«Jetzt kommen Sie mir nicht dauernd mit diesem Jesus. Das ist ja richtig einfältig!»


Der Grund für Weihnachten ist die Geburt von Jesus Christus. Alles andere ist Nebensache. Aber Jesus muss für vieles herhalten. Gerade in der Kirche.

Josef Hochstrasser | Neue Zürcher Zeitung

Jedes Mal, wenn Weihnachten naht, erinnere ich mich an eine schier unglaubliche Begegnung mit dem Bischof an seinem Sitz in Solothurn. Das war vor 43 Jahren. Ich eröffnete dem hohen Würdenträger, als römisch-katholischer Priester heiraten zu wollen. Wir stritten uns heftig. Der Bischof bestand auf der Einhaltung des geltenden Kirchenrechts. Ich argumentierte mit Jesus, vertrat die Meinung, von ihm sei keine Verpflichtung der Priester zur Ehelosigkeit herzuleiten.

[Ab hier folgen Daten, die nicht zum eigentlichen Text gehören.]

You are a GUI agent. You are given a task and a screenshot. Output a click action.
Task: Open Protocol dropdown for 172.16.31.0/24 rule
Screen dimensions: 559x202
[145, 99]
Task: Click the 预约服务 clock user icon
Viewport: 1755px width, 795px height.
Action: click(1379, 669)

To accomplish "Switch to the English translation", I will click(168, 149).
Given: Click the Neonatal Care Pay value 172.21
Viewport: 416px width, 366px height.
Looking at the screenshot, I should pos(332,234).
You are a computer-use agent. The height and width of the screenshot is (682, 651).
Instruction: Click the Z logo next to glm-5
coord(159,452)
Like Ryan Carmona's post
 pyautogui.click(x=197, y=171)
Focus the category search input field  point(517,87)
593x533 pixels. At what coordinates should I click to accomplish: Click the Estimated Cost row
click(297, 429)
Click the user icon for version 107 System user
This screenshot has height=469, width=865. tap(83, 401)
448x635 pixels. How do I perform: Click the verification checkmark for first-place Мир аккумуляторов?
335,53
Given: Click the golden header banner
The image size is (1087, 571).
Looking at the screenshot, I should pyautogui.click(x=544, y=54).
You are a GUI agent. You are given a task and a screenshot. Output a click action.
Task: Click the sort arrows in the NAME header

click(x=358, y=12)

Irgendwann im Verlaufe der Debatte reagierte der Bischof ungehalten. «Jetzt kommen Sie mir nicht dauernd mit diesem Jesus. Das ist ja richtig einfältig!» Ich war perplex. Man glaubt es mir wohl nicht. Aber der Bischof hat das wortwörtlich so gesagt. Warum nur hat es ihn derart genervt, dass ich mich auf Jesus berief? Müssten sich Christinnen und Christen nicht in allen Entscheiden an diesem jungen Juden orientieren? Woran denn sonst? Er ist doch ihr Zentrum. Wer durfte sich nun zu Recht auf Jesus berufen, der Bischof oder ich?

Jüngst gab es wieder heftige Debatten um die Kirchen. Wäre es christlich gewesen, die Konzernverantwortungsinitiative anzunehmen, oder war es vielmehr ein christliches Muss, sie abzulehnen? Dürfen Kirchen den Gläubigen vorschreiben, was sie im Namen Gottes zu stimmen haben? Gott sei nicht neutral, haben Kirchenvertreter zu Protokoll gegeben. Als ob jemand wissen könnte, was Gott meint.